Work order:
When you reach the line containing "This screenshot has height=1120, width=1064." in the records below, start copying exactly, and stop once you have copied the line containing "Given: Click Un tren lleno de sueños title".

Exercise input:
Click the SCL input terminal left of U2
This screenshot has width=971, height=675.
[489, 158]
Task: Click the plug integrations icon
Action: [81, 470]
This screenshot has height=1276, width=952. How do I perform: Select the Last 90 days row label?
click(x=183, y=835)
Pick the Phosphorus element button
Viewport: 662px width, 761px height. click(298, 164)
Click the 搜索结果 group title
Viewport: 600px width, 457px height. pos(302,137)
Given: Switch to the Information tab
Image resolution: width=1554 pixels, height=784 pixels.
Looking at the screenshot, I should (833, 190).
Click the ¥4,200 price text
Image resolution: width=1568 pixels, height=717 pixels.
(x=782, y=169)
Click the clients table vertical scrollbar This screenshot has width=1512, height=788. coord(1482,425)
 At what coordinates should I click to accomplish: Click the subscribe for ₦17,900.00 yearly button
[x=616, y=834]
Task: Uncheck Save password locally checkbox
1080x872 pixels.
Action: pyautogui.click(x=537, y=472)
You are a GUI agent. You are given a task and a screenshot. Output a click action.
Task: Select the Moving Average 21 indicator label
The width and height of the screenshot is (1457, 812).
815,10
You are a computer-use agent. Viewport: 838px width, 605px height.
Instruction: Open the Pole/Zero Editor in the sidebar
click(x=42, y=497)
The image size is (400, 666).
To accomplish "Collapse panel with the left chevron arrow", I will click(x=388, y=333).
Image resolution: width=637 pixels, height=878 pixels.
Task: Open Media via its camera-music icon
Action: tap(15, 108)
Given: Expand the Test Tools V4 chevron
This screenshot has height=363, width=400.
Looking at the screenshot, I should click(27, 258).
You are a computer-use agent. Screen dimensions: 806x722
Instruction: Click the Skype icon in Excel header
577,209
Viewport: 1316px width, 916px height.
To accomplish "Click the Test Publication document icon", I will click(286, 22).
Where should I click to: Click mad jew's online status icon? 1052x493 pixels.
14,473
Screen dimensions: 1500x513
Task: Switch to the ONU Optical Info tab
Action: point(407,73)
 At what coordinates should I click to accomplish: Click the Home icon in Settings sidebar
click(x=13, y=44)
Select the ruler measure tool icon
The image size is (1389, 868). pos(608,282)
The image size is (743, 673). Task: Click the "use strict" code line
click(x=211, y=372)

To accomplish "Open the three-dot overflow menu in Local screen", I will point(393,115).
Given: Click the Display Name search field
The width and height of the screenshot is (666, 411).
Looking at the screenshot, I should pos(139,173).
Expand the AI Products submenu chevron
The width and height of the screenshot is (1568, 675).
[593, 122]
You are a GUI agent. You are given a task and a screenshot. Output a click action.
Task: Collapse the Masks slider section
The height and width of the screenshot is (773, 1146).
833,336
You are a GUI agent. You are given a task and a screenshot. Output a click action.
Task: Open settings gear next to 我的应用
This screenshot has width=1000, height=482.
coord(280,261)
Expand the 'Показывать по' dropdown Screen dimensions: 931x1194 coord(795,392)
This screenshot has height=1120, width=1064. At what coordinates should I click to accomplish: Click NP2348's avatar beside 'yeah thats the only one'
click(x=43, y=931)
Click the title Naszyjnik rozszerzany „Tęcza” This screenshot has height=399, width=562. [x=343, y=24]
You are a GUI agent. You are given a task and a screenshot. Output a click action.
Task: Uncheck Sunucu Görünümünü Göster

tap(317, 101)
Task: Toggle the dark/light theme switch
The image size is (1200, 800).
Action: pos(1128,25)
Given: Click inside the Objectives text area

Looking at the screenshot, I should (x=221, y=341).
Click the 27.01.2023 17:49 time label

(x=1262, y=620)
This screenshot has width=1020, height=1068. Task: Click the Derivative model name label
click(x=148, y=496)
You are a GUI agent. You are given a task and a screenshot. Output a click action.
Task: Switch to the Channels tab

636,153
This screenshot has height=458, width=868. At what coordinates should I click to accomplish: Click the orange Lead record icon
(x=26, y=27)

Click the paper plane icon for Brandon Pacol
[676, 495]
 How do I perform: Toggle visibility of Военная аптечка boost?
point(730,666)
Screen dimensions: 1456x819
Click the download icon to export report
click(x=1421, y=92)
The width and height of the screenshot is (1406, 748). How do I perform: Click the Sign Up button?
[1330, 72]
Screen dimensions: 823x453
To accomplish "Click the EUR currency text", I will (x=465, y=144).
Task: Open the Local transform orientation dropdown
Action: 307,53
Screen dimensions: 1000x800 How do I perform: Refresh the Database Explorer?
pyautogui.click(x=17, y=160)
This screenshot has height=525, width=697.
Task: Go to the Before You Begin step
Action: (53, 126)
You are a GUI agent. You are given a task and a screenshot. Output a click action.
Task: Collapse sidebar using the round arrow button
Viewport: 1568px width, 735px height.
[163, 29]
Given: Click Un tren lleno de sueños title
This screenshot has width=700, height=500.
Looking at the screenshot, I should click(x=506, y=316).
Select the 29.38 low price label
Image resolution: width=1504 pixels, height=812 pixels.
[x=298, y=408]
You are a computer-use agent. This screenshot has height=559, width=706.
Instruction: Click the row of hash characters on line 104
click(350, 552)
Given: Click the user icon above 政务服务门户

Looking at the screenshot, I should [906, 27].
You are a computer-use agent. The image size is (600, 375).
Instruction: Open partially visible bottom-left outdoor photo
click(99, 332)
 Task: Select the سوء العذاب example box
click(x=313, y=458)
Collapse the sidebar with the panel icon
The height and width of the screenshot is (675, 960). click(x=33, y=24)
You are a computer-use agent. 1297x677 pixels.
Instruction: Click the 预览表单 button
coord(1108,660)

The completed task:
This screenshot has height=1120, width=1064. At what coordinates should I click to accomplish: Click NP2348's avatar beside 'yeah thats the only one'
click(x=43, y=931)
Click the title Naszyjnik rozszerzany „Tęcza” This screenshot has height=399, width=562. [x=343, y=24]
You are a GUI agent. You are given a task and a screenshot. Output a click action.
Task: Uncheck Sunucu Görünümünü Göster

tap(317, 101)
Task: Toggle the dark/light theme switch
The image size is (1200, 800).
Action: pos(1128,25)
Given: Click inside the Objectives text area

Looking at the screenshot, I should (x=221, y=341).
Click the 27.01.2023 17:49 time label

(x=1262, y=620)
This screenshot has width=1020, height=1068. Task: Click the Derivative model name label
click(x=148, y=496)
You are a GUI agent. You are given a task and a screenshot. Output a click action.
Task: Switch to the Channels tab

636,153
This screenshot has height=458, width=868. At what coordinates should I click to accomplish: Click the orange Lead record icon
(x=26, y=27)

Click the paper plane icon for Brandon Pacol
[676, 495]
 How do I perform: Toggle visibility of Военная аптечка boost?
point(730,666)
Screen dimensions: 1456x819
Click the download icon to export report
click(x=1421, y=92)
The width and height of the screenshot is (1406, 748). How do I perform: Click the Sign Up button?
[1330, 72]
Screen dimensions: 823x453
To accomplish "Click the EUR currency text", I will (x=465, y=144).
Task: Open the Local transform orientation dropdown
Action: 307,53
Screen dimensions: 1000x800 How do I perform: Refresh the Database Explorer?
pyautogui.click(x=17, y=160)
This screenshot has height=525, width=697.
Task: Go to the Before You Begin step
Action: (53, 126)
You are a GUI agent. You are given a task and a screenshot. Output a click action.
Task: Collapse sidebar using the round arrow button
Viewport: 1568px width, 735px height.
[163, 29]
Given: Click Un tren lleno de sueños title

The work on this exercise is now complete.